Idioglossa is a genus of moths of the family Batrachedridae.

Taxonomy
The genus was created by Thomas de Grey, 6th Baron Walsingham in 1881 to house the new species Idioglossa bigemma. Because Lord Walsingham had created a monotypic genus at the time, the species I. bigemma is considered the type species by monotypy. The next year, in 1882, Lord Walsingham proposed to rename the taxon as Idiostoma, because he considered the name inappropriate, but by the rules of taxonomy this is considered unnecessary.
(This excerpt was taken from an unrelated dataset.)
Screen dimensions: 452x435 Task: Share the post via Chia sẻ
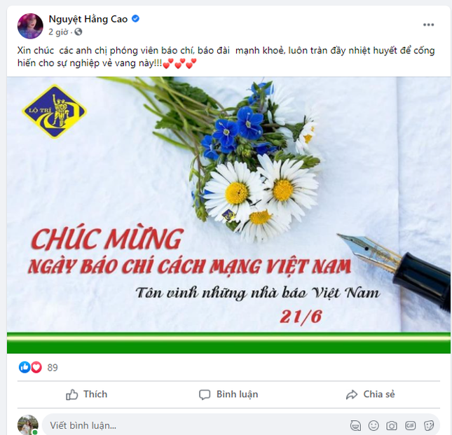coord(371,394)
The Australian entomologist Ian Francis Bell Common classified it in the subfamily Stathmopodinae of the family Oecophoridae in 1996. It was reclassified in the subfamily Batrachedrinae of the Batrachedridae by Kazuhiro Sugisima in 2000.

Species
The genus contains the following species:
Idioglossa argodora Meyrick, 1913 - southern India
Idioglossa bigemma Walsingham, 1881
Idioglossa bigemma ssp. bigemma - Southern Africa
Idioglossa bigemma ssp. mascarena Bippus, 2016 - Réunion
Idioglossa metallochrysa A.J. Turner, 1917 - northern Queensland
Idioglossa miraculosa (Frey & Boll, 1878) - Texas
Idioglossa polliacola Sugisima, 2000 - Japan
Idioglossa thailandica Sugisima, 2004 - Thailand
Idioglossa triacma Meyrick, 1913 - Assam, Khasi Hills
Idioglossa triumphalis Meyrick, 1918 - Bela Vista, Angola?

Ecology
Of the species of which a host plant is known, the caterpillars feed on plants of the families Costaceae, Gramineae or Commelinaceae.